과제 목표
자료의 첫 줄부터 "This screenshot has height=643, width=1366."가 들어 있는 줄까지 다시 쓰되, "session"를 "process"로 바꾸고 나머지는 그대로 두세요.

제공된 자료
--
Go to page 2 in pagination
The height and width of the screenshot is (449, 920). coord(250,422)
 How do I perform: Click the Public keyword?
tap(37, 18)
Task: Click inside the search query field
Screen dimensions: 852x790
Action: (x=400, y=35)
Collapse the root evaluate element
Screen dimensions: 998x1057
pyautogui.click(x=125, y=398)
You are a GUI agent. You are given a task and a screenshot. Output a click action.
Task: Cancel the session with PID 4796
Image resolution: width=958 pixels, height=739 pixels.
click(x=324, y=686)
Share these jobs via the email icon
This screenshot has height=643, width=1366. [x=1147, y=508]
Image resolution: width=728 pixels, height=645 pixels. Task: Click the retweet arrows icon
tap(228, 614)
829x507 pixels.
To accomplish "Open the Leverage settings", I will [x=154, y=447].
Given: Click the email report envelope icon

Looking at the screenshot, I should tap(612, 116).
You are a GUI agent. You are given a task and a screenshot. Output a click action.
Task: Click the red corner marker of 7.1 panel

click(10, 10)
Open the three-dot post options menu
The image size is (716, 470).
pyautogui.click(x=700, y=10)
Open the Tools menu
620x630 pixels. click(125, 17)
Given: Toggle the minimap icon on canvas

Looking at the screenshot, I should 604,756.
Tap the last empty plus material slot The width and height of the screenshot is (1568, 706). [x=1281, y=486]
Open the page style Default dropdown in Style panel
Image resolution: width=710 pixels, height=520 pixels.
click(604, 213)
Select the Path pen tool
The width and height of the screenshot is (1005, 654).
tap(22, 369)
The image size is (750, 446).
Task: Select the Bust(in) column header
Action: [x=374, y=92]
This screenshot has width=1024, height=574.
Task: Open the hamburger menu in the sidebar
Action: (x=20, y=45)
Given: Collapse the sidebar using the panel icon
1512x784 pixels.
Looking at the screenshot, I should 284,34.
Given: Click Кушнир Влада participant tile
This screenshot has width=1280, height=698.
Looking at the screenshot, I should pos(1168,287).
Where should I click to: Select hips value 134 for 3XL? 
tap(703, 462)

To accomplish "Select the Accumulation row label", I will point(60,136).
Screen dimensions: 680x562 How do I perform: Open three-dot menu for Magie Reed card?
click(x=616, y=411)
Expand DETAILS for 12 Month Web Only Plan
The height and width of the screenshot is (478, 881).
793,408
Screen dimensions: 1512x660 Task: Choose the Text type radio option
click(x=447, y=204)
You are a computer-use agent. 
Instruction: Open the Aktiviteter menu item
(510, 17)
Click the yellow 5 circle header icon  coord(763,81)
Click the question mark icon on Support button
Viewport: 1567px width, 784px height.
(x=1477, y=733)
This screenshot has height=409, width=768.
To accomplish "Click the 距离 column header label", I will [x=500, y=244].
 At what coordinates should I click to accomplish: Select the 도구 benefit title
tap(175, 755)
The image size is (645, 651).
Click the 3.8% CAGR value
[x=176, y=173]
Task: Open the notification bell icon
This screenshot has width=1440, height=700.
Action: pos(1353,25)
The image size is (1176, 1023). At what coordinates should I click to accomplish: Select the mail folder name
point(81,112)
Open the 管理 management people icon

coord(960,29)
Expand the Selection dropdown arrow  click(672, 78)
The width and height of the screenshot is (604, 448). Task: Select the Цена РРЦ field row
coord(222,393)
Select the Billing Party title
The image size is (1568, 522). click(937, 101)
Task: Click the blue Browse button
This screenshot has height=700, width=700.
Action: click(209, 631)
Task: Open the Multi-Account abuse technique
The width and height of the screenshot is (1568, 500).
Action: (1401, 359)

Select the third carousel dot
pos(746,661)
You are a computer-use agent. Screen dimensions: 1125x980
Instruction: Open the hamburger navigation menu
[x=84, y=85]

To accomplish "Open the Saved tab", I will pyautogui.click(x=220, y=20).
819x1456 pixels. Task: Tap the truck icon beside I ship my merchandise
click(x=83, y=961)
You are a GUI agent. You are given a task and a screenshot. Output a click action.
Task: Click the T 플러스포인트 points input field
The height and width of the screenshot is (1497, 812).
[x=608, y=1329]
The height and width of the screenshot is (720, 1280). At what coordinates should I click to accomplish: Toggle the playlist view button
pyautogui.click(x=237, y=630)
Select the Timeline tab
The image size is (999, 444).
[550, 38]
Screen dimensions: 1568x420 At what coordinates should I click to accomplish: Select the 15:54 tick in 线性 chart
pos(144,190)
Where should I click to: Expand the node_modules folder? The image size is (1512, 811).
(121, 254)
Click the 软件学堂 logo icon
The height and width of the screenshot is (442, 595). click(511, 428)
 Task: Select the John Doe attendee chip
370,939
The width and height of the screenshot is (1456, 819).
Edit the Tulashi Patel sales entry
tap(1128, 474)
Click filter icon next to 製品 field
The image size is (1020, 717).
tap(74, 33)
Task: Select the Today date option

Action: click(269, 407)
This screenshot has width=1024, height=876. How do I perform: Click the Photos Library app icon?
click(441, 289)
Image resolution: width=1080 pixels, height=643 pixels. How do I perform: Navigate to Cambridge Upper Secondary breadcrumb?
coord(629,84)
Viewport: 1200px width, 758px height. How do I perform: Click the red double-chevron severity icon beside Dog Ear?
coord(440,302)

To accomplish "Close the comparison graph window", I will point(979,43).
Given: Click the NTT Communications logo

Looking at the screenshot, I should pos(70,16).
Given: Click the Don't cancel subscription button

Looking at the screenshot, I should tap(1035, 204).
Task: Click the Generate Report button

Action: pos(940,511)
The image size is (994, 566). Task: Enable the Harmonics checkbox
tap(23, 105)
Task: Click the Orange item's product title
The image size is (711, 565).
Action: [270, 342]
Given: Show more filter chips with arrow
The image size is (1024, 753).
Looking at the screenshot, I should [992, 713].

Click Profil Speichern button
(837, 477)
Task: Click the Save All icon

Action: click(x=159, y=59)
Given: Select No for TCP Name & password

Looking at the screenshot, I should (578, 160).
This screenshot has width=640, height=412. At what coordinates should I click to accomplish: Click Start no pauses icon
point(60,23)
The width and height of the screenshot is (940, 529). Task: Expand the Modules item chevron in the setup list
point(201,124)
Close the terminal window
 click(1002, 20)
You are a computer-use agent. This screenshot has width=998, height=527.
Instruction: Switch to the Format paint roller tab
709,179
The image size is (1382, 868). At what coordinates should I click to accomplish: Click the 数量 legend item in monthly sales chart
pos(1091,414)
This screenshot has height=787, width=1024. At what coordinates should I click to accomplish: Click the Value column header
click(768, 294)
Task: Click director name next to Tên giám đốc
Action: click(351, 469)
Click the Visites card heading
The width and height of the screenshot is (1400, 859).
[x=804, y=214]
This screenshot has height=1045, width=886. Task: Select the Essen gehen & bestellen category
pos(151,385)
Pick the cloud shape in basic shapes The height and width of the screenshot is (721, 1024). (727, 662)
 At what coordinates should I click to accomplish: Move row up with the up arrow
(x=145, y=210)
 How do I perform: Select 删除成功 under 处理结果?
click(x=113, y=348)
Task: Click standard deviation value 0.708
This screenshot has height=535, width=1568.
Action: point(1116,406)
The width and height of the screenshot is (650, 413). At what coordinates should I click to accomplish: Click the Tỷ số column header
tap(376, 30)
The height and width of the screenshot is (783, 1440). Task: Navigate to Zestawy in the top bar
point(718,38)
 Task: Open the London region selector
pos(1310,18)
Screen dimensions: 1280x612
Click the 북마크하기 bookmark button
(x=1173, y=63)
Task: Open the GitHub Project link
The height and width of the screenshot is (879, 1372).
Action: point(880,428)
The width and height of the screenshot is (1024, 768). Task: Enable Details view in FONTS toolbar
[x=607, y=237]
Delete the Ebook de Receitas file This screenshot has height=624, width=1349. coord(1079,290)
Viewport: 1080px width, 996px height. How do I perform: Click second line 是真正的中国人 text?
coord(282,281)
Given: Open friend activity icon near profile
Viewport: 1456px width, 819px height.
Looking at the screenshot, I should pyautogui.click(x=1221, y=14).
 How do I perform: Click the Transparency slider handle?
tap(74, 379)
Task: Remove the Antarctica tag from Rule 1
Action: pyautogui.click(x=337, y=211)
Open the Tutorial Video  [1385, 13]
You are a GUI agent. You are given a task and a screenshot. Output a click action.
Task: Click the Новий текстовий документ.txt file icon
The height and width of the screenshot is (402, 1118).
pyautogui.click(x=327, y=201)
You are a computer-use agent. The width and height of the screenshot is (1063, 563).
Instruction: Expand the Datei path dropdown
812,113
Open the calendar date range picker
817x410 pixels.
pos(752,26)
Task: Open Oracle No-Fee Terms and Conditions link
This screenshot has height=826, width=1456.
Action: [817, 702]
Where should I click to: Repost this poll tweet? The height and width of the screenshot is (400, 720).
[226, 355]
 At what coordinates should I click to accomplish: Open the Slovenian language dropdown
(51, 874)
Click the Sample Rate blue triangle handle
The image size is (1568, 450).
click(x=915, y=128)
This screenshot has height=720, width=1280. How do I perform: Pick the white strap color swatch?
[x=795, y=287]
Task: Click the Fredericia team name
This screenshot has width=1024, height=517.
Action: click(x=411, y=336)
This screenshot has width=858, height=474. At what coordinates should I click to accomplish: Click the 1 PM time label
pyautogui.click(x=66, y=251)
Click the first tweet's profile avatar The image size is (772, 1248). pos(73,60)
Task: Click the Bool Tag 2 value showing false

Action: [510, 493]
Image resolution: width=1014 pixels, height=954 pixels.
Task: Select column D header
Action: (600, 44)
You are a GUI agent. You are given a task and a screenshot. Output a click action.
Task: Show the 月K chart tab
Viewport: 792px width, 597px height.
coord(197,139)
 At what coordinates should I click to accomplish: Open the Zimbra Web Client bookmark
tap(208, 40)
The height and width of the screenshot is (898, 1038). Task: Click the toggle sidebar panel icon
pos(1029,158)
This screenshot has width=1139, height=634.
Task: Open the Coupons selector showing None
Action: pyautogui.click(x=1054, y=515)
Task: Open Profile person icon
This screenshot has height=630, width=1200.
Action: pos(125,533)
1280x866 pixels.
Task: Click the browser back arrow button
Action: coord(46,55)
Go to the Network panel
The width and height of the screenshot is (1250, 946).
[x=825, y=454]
--
과제 풀이
Go to page 2 in pagination
The height and width of the screenshot is (449, 920). coord(250,422)
 How do I perform: Click the Public keyword?
tap(37, 18)
Task: Click inside the search query field
Screen dimensions: 852x790
Action: (x=400, y=35)
Collapse the root evaluate element
Screen dimensions: 998x1057
pyautogui.click(x=125, y=398)
You are a GUI agent. You are given a task and a screenshot. Output a click action.
Task: Cancel the process with PID 4796
Image resolution: width=958 pixels, height=739 pixels.
click(x=324, y=686)
Share these jobs via the email icon
This screenshot has height=643, width=1366. [x=1147, y=508]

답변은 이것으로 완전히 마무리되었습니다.